* **YOUR OBJECTIVE**
Please reproduce word for word every line from the one containing "This screenshot has width=1053, height=438." up to and including the final line of the rows.

+++ TASK INPUT +++

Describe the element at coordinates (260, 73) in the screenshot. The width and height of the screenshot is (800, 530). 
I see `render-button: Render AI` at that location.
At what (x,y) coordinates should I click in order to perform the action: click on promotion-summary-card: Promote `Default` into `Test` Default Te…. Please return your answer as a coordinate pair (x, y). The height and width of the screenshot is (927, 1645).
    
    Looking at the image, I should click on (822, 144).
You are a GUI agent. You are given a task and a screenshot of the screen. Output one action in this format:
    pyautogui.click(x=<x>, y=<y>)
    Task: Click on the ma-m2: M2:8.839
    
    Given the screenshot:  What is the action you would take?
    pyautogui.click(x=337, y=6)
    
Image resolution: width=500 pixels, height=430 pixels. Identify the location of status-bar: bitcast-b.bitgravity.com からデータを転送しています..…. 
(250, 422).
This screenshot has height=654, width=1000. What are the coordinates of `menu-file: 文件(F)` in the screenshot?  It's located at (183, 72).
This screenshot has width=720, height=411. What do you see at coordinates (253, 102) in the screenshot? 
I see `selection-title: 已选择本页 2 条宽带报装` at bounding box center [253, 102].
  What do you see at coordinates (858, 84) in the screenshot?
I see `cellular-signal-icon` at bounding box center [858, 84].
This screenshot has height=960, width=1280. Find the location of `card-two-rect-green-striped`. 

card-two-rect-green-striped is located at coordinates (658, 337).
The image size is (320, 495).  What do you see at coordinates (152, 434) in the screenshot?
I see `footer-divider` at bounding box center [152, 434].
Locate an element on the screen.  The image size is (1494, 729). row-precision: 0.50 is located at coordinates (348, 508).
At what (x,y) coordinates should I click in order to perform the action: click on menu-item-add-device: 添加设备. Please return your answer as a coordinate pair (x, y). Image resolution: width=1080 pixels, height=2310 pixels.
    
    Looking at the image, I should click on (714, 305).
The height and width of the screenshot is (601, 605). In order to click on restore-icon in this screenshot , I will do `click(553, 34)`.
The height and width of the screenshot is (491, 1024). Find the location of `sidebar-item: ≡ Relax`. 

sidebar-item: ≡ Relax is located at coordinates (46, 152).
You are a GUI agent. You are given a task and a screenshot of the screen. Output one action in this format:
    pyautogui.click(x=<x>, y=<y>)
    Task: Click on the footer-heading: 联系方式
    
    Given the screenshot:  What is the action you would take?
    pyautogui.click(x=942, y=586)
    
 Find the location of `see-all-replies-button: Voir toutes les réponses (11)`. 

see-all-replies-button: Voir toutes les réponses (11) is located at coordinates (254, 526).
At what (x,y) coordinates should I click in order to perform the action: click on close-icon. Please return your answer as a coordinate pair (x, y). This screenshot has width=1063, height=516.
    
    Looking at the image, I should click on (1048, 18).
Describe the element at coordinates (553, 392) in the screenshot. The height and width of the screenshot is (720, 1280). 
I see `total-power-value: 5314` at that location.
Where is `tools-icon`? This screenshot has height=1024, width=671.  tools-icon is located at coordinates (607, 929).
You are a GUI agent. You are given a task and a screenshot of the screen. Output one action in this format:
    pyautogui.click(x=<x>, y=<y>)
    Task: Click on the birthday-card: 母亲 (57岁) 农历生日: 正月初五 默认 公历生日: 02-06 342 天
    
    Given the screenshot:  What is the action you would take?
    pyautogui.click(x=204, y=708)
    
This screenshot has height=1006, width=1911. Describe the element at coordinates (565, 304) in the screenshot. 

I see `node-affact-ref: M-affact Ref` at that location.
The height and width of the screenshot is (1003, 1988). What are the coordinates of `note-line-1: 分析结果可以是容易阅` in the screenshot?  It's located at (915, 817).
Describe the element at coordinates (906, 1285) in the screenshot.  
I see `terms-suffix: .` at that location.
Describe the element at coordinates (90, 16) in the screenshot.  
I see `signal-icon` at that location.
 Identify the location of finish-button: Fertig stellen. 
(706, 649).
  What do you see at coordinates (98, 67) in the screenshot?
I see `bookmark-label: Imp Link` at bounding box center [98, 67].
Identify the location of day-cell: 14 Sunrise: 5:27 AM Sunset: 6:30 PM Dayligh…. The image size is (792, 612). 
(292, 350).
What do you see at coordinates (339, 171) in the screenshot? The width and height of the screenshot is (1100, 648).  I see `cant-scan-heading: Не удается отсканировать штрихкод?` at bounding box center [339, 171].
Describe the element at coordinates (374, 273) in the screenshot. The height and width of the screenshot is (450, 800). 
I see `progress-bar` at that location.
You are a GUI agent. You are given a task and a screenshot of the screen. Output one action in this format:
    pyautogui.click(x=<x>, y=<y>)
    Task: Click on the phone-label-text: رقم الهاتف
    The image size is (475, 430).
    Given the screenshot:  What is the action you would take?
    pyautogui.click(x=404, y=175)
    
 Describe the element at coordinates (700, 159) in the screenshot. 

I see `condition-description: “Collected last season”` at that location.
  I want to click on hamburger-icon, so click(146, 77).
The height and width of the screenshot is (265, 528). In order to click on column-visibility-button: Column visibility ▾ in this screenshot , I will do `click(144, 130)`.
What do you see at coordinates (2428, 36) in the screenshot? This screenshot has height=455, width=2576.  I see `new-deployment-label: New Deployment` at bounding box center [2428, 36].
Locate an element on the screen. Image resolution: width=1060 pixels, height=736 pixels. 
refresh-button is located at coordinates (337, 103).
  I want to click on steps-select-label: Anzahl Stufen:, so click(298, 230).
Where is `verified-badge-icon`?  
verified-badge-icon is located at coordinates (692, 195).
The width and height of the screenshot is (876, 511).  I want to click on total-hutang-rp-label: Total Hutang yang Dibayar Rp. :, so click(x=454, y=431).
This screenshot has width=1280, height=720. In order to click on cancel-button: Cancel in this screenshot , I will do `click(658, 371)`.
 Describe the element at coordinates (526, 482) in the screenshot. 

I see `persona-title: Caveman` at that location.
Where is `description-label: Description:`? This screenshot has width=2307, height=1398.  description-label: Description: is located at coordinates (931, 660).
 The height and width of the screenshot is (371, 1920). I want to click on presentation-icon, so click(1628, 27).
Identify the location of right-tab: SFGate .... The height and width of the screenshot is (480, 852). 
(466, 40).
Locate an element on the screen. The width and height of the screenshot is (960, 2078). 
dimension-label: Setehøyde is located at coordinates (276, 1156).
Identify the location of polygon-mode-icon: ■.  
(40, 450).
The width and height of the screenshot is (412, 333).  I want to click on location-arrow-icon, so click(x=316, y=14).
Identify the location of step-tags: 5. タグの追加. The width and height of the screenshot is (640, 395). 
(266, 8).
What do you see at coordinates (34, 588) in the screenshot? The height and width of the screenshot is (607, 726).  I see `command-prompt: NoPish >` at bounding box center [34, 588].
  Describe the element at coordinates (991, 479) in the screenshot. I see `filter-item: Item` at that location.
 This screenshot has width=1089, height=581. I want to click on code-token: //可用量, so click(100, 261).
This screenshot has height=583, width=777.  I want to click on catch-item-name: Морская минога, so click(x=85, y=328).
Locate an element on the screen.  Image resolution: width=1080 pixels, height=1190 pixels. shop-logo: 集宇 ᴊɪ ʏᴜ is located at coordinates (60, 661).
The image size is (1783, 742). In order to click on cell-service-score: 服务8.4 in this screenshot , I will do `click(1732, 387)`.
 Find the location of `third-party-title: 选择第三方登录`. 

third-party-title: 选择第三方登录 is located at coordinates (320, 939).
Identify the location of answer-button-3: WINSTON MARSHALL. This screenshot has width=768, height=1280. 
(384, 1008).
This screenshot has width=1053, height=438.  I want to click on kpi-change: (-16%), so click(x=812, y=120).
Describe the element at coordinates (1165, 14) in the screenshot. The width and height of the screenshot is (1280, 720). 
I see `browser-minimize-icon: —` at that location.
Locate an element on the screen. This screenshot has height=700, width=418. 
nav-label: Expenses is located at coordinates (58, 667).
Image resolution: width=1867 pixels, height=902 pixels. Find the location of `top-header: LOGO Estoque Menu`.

+++

* **ANSWER TO THIS TASK**
This screenshot has width=1053, height=438.  I want to click on kpi-change: (-16%), so click(x=812, y=120).
Describe the element at coordinates (1165, 14) in the screenshot. The width and height of the screenshot is (1280, 720). 
I see `browser-minimize-icon: —` at that location.
Locate an element on the screen. This screenshot has height=700, width=418. 
nav-label: Expenses is located at coordinates (58, 667).
Image resolution: width=1867 pixels, height=902 pixels. Find the location of `top-header: LOGO Estoque Menu`.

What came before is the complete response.